# Exercise instructions
Everything from the line with "Task: Pick the USB/Memory Card icon" through the final line below should be copied out exactly, and nothing else should appear.

/---

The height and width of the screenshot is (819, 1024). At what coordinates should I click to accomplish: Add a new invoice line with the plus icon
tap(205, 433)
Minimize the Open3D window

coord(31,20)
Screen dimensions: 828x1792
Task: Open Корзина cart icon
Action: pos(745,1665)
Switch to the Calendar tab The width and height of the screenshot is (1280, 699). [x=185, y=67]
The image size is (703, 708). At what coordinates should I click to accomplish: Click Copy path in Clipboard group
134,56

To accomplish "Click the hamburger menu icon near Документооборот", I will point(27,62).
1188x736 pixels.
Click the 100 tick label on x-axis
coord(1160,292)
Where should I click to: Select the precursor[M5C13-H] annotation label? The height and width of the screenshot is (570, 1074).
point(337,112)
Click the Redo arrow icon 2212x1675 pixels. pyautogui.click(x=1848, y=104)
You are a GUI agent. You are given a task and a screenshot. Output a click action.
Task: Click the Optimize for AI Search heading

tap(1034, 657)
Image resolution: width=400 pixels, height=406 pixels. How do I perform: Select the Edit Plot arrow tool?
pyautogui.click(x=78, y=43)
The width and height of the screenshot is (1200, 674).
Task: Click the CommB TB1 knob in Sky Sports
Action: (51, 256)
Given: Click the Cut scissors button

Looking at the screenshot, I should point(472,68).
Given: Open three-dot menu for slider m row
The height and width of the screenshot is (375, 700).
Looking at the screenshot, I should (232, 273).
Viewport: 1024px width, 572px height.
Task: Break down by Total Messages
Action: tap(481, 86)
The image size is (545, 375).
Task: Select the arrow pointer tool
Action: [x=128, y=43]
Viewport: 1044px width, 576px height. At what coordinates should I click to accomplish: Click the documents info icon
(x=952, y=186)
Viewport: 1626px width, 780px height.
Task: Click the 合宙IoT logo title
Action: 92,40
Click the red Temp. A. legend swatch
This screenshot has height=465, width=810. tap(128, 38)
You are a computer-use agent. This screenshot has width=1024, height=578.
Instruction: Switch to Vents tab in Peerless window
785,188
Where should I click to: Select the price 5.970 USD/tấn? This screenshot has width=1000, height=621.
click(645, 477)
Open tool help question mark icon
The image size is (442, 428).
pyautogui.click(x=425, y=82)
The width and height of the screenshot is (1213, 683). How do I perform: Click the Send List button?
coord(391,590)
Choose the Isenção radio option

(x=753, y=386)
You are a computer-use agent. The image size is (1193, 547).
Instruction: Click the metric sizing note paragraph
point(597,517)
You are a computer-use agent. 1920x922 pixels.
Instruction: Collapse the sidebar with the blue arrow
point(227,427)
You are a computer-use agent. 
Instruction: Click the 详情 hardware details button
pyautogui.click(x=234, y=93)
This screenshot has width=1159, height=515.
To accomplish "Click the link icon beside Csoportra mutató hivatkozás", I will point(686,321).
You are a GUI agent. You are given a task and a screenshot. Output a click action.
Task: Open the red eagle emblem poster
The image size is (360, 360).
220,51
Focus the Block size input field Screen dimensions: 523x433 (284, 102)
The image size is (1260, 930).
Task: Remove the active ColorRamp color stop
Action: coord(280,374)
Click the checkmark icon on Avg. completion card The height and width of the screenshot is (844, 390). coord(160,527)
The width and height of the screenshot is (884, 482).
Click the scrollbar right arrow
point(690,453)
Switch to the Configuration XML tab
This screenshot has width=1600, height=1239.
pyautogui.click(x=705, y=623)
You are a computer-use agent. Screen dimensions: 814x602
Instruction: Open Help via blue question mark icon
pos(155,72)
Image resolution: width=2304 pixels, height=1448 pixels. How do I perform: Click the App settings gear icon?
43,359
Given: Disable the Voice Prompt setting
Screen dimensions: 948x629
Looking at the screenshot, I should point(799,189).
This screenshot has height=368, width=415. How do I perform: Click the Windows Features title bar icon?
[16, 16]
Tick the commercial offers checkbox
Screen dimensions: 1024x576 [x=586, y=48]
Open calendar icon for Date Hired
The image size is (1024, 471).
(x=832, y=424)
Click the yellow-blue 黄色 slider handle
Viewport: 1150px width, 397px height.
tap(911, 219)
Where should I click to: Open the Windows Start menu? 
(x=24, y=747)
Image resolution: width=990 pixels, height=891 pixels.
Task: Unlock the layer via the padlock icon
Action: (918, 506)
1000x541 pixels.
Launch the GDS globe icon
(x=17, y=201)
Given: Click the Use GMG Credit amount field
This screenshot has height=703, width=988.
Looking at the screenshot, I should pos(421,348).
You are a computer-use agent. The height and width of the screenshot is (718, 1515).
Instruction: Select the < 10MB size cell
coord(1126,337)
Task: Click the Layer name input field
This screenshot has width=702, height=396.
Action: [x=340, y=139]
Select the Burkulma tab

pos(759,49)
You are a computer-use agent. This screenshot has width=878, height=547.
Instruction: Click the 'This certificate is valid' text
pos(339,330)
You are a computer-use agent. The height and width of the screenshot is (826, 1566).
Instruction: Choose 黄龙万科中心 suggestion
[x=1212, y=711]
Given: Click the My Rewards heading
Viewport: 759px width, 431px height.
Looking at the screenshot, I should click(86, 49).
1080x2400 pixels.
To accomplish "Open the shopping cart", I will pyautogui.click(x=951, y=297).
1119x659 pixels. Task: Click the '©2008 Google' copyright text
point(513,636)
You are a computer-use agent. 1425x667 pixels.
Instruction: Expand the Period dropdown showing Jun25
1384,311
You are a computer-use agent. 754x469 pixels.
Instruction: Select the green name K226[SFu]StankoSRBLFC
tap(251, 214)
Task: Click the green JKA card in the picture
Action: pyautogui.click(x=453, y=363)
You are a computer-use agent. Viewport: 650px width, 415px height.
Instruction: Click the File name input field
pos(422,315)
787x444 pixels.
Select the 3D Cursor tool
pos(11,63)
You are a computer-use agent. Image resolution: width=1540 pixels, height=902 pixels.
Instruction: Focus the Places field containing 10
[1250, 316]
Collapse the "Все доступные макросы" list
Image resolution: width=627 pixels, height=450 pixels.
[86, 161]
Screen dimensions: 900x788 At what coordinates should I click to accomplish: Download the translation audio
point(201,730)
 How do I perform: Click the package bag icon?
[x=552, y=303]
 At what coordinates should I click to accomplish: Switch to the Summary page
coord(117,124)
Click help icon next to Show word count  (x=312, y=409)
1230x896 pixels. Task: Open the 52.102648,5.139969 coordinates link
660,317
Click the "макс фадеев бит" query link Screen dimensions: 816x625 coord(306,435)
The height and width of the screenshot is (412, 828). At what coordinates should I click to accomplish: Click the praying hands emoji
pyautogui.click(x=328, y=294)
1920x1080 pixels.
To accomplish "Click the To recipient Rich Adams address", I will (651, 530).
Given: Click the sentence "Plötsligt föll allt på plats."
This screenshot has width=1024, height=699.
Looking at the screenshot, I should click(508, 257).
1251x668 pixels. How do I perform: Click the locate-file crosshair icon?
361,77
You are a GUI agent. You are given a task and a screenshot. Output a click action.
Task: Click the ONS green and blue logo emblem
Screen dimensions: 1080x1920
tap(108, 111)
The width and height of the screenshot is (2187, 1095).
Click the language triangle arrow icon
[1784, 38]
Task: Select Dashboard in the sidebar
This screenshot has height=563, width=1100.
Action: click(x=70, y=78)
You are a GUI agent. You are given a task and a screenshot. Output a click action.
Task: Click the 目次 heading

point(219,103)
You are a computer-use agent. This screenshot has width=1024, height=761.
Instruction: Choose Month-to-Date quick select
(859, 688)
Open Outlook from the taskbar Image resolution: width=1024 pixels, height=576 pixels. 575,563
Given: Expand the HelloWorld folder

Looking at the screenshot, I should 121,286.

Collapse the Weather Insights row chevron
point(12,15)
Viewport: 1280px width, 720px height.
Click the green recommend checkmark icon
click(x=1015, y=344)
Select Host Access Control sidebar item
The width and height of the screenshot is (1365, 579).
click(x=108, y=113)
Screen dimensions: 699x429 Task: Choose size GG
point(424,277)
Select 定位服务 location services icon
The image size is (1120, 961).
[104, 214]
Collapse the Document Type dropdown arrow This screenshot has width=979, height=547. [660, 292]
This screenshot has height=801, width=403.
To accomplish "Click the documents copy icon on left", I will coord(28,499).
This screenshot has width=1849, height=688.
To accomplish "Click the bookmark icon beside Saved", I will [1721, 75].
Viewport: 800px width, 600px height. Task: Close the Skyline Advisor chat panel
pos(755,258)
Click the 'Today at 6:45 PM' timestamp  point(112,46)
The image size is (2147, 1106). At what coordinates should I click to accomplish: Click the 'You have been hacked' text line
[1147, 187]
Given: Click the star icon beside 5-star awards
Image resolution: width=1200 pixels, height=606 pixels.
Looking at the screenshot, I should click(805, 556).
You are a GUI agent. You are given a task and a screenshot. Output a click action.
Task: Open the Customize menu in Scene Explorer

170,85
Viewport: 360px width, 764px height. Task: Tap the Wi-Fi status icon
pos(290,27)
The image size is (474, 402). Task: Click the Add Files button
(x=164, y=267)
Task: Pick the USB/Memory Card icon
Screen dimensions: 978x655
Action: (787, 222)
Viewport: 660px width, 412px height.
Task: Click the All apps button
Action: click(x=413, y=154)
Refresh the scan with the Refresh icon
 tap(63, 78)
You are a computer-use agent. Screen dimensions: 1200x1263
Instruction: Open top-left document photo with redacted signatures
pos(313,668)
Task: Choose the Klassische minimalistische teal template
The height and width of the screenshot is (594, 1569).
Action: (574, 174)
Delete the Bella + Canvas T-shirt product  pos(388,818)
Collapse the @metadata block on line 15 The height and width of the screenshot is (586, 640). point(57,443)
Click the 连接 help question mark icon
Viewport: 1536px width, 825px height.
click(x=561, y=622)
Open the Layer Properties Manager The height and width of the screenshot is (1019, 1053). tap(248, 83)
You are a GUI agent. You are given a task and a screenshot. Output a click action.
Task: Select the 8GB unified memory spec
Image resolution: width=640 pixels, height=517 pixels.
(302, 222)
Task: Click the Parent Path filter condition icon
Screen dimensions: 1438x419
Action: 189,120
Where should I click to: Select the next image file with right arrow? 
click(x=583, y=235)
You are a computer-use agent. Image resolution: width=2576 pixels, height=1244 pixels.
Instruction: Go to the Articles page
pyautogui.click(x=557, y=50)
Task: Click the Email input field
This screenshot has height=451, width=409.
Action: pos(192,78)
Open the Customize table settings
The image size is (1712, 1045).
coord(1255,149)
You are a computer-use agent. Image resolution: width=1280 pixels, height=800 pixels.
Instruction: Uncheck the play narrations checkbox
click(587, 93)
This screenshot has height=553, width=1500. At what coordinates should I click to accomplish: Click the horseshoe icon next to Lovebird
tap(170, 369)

\---

# Output of the exercise
Task: Pick the USB/Memory Card icon
Screen dimensions: 978x655
Action: (787, 222)
Viewport: 660px width, 412px height.
Task: Click the All apps button
Action: click(x=413, y=154)
Refresh the scan with the Refresh icon
 tap(63, 78)
You are a computer-use agent. Screen dimensions: 1200x1263
Instruction: Open top-left document photo with redacted signatures
pos(313,668)
Task: Choose the Klassische minimalistische teal template
The height and width of the screenshot is (594, 1569).
Action: (574, 174)
Delete the Bella + Canvas T-shirt product  pos(388,818)
Collapse the @metadata block on line 15 The height and width of the screenshot is (586, 640). point(57,443)
Click the 连接 help question mark icon
Viewport: 1536px width, 825px height.
click(x=561, y=622)
Open the Layer Properties Manager The height and width of the screenshot is (1019, 1053). tap(248, 83)
You are a GUI agent. You are given a task and a screenshot. Output a click action.
Task: Select the 8GB unified memory spec
Image resolution: width=640 pixels, height=517 pixels.
(302, 222)
Task: Click the Parent Path filter condition icon
Screen dimensions: 1438x419
Action: 189,120
Where should I click to: Select the next image file with right arrow? 
click(x=583, y=235)
You are a computer-use agent. Image resolution: width=2576 pixels, height=1244 pixels.
Instruction: Go to the Articles page
pyautogui.click(x=557, y=50)
Task: Click the Email input field
This screenshot has height=451, width=409.
Action: pos(192,78)
Open the Customize table settings
The image size is (1712, 1045).
coord(1255,149)
You are a computer-use agent. Image resolution: width=1280 pixels, height=800 pixels.
Instruction: Uncheck the play narrations checkbox
click(587, 93)
This screenshot has height=553, width=1500. At what coordinates should I click to accomplish: Click the horseshoe icon next to Lovebird
tap(170, 369)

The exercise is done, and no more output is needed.